The 26-year-old was back in the spotlight over the weekend after accusing Cao Yupeng - who he lost to in the first round of the World Championship - of dishonesty.
Allen said his opponent had failed to own up to a "blatant" push shot during their match's pivotal tenth frame and said he was "disgusted" with the 21-year-old's actions.
"I thought the big turning point in the match was at 5-4 when he was in the balls and Paul Collier, the referee, missed a blatant push," Allen said in the post-match press conference.
"It was quite obvious to me and anyone who was watching at home would have been able to see it."
We have the powers to do anything providing we've acted reasonably. It's a fine, a potential suspension, or a ban.
World Snooker chairman Barry Hearn
He then went on to question the sportsmanship of Chinese players in general - having already caused offence in the country this season over comments made during the World Open, which he went on to win.
"It seems to be a bit of a trait for the Chinese players because there've been instances in the past, of fouls and blatant cheating going on. It needs to be corrected," Allen added on Sunday.
"I'm disgusted that it happened. It shouldn't happen in professional sport."
World Snooker chairman Barry Hearn has said disciplinary chiefs will be dealing with Allen's remarks seriously, and will be taking a "zero tolerance" approach.
"This is a very good time to be a snooker player," Hearn said. "It's not a good time to be an idiot.
"Everywhere we go, these players are ambassadors of snooker. They're chaperones of the image of the game.
"In major expanding markets, and there's no doubt China is that, big time, they have to bear the responsibility of those comments and the potential loss - not to themselves or whether they don't get a visa, but the potential loss to the game in general and the desire for the rest of the players to earn a living playing their chosen sport.
"They have responsibility at every level and it concerns me that sometimes it's a case that the mouth is functioning but the brain has not been consulted."
The World Professional Billiards and Snooker Association (WPBSA) have confirmed they will be writing to Allen to initiate disciplinary proceedings.
WPBSA chairman Jason Ferguson said: "The WPBSA is responsible for the governance of snooker worldwide and takes very seriously comments made which could be perceived to be directed at a particular nation.
"The chairman of the disciplinary committee Nigel Mawer is making further inquiries into this incident. Mark Allen will be given 14 days to respond to the letter."
Meanwhile Cao, shocked by the accusations, spoke out through a translator.
"I was just focusing on playing. I didn't realise if I had fouled. If I fouled, I say sorry.
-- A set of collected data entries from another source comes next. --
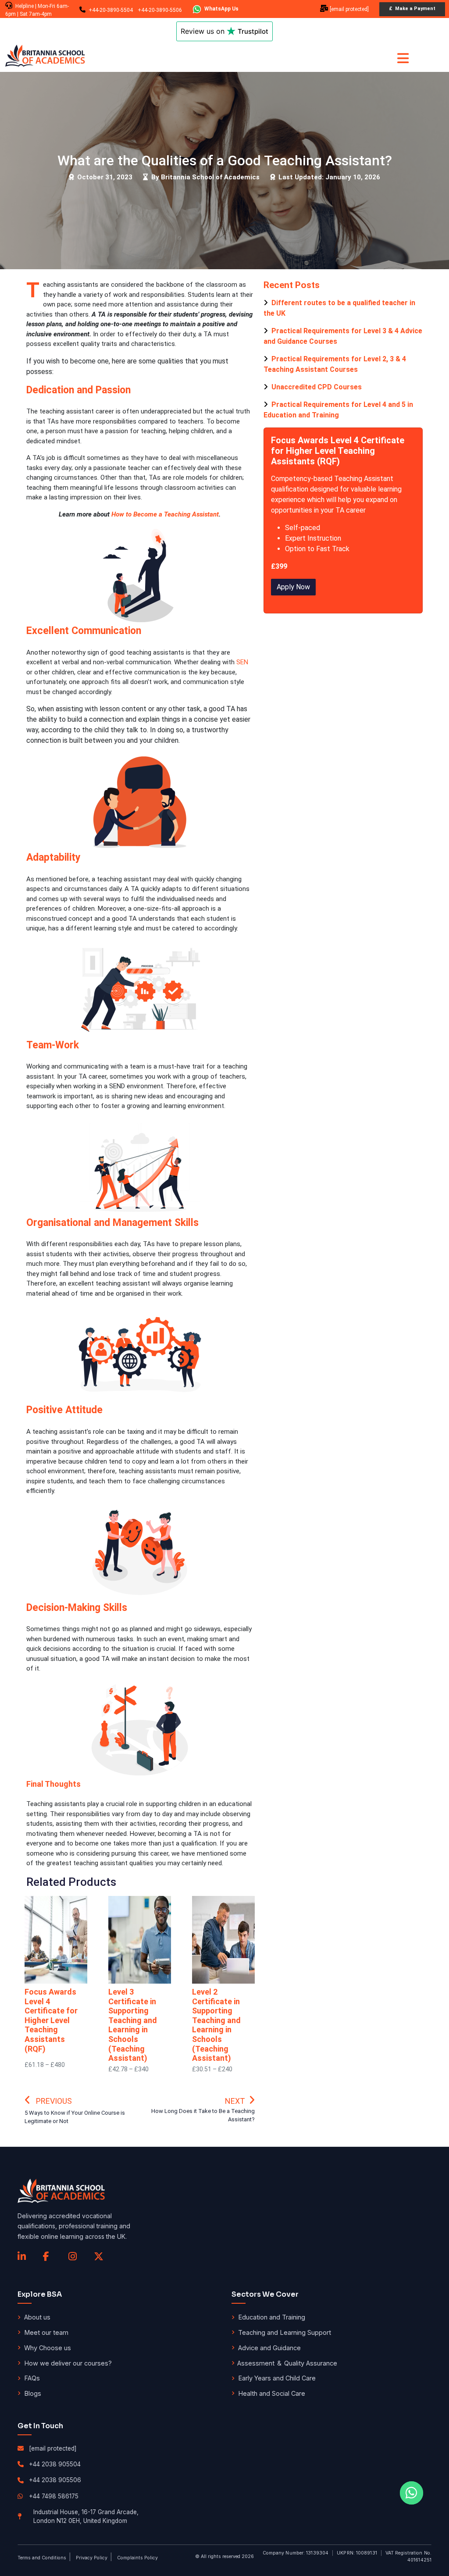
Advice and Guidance (269, 2348)
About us (37, 2317)
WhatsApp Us (221, 9)
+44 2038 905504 (55, 2464)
If I didn't foul, and Mark said that, then I would feel very upset and angry," he said.
Allen's comments, which he has since defended on Twitter, are to be closely examined by the World Professional Billiards and Snooker Association.
"I feel I'm quite entitled to say what I did as what I was saying had fact to back it up," he insisted.
But he added: "I underperformed and Cao played very well and was deserving of his victory - if anyone listened to my interview they hear that!"